▸ **What needs to be done**
Where the records below show a line containing "Collapse the sidebar with double-chevron icon", start copying; end with the line containing "Given: Select the 'Monthly'", and copy it too.

▸ **Provided data**
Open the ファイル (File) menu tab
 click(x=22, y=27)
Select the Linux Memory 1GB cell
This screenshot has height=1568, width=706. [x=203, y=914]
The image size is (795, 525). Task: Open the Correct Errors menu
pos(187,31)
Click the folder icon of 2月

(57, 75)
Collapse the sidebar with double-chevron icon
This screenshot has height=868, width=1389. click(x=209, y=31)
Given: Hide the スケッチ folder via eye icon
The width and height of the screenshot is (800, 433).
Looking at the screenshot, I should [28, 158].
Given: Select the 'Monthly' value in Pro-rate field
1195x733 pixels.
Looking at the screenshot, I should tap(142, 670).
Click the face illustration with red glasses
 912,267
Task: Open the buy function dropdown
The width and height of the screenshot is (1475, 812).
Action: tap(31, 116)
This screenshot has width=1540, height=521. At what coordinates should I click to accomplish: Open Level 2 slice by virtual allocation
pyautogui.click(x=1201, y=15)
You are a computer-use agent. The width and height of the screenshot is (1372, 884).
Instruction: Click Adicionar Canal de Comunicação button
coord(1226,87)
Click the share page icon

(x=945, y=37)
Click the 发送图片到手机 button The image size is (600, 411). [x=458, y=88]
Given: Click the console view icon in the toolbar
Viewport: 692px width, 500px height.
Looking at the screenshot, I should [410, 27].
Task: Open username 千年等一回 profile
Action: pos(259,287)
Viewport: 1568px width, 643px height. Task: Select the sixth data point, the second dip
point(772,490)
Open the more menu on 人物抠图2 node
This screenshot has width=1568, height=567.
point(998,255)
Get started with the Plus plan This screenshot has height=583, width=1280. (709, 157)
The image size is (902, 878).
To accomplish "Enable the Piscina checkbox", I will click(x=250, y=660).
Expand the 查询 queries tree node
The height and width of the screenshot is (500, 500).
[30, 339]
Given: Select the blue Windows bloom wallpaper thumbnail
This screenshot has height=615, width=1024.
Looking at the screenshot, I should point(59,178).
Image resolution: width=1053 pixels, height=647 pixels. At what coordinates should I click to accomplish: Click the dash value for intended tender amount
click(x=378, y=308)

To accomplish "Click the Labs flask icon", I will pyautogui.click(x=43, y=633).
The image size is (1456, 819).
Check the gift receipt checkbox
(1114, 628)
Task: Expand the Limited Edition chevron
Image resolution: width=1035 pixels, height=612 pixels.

▸ **Task answer**
Collapse the sidebar with double-chevron icon
This screenshot has height=868, width=1389. click(x=209, y=31)
Given: Hide the スケッチ folder via eye icon
The width and height of the screenshot is (800, 433).
Looking at the screenshot, I should [28, 158].
Given: Select the 'Monthly' value in Pro-rate field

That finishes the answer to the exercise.